Stored items:
☆ ☆ ☆
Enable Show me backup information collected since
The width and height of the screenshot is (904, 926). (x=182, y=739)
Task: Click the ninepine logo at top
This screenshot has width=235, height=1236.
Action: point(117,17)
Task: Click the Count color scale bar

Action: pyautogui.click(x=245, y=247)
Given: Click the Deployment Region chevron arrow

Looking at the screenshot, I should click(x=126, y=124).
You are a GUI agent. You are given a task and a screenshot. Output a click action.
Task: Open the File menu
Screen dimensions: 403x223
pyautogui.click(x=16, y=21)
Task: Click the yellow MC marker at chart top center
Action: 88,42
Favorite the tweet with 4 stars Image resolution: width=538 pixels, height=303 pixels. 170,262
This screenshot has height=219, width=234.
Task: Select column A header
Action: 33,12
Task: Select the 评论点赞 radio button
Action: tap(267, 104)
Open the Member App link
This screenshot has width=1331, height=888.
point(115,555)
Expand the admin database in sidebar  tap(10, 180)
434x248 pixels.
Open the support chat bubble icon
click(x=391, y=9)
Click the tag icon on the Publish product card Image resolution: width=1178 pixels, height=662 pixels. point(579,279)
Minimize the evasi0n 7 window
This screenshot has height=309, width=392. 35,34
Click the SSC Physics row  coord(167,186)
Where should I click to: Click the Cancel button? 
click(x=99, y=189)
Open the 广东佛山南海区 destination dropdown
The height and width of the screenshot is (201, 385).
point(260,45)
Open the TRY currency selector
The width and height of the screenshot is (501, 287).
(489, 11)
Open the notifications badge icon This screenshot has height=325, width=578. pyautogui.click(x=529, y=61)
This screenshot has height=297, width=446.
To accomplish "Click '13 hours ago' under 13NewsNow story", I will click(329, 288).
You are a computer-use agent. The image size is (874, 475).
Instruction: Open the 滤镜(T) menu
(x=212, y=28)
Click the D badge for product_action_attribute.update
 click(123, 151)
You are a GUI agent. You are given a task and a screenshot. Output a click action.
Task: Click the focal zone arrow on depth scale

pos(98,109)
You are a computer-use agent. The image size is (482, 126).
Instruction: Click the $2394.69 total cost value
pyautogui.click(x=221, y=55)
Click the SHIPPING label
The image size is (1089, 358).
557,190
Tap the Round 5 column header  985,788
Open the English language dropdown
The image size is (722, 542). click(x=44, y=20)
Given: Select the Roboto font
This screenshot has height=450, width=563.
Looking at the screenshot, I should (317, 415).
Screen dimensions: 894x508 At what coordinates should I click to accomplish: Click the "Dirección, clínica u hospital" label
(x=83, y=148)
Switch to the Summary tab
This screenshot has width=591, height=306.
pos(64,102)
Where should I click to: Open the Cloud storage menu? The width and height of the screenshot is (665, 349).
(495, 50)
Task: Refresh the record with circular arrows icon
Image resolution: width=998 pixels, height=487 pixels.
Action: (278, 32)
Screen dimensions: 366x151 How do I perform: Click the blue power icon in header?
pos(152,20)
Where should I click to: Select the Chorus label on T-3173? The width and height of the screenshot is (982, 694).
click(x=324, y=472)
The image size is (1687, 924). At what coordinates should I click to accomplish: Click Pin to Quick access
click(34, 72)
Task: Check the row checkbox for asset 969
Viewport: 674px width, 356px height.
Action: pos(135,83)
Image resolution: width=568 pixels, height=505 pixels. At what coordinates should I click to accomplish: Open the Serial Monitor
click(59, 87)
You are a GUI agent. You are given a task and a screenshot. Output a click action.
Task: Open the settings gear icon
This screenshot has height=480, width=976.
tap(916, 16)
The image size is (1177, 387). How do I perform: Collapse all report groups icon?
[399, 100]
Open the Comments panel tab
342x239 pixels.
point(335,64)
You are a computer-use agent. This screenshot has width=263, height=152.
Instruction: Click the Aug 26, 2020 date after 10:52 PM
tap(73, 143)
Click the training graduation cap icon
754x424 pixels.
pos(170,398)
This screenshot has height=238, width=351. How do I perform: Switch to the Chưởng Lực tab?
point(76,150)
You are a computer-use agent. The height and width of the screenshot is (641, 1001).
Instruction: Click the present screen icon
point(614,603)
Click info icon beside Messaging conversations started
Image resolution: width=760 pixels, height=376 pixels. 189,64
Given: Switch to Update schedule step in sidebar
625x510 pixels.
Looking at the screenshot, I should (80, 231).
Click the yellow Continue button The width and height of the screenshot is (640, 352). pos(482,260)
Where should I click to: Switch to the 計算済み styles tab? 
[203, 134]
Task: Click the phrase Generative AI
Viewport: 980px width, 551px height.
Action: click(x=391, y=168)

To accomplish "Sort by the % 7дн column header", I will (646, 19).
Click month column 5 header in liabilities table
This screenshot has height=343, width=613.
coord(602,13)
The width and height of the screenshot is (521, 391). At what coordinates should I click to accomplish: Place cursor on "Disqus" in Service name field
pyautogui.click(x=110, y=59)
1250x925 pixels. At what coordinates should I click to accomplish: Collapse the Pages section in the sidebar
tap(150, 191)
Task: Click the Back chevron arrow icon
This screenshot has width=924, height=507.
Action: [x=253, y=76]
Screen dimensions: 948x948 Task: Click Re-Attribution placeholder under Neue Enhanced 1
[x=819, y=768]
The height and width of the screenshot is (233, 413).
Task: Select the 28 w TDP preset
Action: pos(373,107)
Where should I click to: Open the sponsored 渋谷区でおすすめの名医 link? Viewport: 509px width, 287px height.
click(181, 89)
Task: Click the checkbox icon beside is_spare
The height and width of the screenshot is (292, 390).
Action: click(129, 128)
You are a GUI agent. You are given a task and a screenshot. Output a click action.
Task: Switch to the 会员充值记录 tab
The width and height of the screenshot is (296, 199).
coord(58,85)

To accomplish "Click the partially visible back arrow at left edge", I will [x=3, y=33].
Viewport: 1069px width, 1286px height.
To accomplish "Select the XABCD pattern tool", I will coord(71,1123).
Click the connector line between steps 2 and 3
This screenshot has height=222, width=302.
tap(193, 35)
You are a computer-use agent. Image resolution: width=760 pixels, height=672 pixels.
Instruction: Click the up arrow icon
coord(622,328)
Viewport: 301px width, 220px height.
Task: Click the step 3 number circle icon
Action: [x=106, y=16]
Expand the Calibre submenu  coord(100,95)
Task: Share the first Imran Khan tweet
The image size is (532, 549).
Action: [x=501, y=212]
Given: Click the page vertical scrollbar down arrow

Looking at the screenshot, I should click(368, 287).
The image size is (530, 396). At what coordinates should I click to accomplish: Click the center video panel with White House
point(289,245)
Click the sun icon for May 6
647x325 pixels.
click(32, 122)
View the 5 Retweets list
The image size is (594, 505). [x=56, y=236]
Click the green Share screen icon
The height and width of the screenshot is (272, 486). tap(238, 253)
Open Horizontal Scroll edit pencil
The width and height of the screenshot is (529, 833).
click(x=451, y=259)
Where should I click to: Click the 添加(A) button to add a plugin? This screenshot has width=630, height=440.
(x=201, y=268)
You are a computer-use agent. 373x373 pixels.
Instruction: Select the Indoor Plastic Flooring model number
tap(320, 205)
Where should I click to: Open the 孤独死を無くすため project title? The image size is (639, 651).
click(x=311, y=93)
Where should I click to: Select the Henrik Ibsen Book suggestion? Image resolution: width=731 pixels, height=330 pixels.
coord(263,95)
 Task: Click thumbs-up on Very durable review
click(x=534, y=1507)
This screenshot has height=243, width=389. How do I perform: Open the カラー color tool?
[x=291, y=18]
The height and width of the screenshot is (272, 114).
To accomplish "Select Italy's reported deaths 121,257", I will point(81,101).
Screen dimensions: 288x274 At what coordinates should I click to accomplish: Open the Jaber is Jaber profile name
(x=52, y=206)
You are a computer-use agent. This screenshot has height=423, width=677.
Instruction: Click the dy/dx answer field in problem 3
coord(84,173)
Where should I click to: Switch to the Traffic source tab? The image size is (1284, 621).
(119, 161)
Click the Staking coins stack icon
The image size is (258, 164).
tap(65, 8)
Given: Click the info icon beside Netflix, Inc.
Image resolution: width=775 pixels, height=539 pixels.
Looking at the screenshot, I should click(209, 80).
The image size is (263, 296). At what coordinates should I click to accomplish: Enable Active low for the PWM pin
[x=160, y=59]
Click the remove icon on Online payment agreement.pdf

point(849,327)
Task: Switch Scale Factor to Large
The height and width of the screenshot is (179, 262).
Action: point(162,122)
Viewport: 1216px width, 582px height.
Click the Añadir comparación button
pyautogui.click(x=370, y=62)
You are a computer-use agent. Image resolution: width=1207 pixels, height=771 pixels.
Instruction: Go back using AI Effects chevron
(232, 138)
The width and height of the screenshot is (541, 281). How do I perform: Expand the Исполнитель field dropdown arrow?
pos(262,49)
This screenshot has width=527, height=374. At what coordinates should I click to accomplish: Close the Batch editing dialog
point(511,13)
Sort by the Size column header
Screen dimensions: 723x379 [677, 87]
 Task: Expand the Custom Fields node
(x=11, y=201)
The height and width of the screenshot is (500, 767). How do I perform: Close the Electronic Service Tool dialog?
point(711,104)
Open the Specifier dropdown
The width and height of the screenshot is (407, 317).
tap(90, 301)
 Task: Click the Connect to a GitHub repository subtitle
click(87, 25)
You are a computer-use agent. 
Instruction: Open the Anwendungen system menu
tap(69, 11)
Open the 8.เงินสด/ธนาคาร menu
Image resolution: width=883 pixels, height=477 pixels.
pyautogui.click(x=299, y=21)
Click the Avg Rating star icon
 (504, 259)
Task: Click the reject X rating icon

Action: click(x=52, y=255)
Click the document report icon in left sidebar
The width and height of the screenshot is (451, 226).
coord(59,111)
☆ ☆ ☆
TASK DIRECTIONS: Beginning with the line that holds "Task: Click the Connect" and ending with the last line of the data, copy each line exactly and add nothing.

RESPONSE AREA:
 Task: Click the Connect to a GitHub repository subtitle
click(87, 25)
You are a computer-use agent. 
Instruction: Open the Anwendungen system menu
tap(69, 11)
Open the 8.เงินสด/ธนาคาร menu
Image resolution: width=883 pixels, height=477 pixels.
pyautogui.click(x=299, y=21)
Click the Avg Rating star icon
 (504, 259)
Task: Click the reject X rating icon

Action: click(x=52, y=255)
Click the document report icon in left sidebar
The width and height of the screenshot is (451, 226).
coord(59,111)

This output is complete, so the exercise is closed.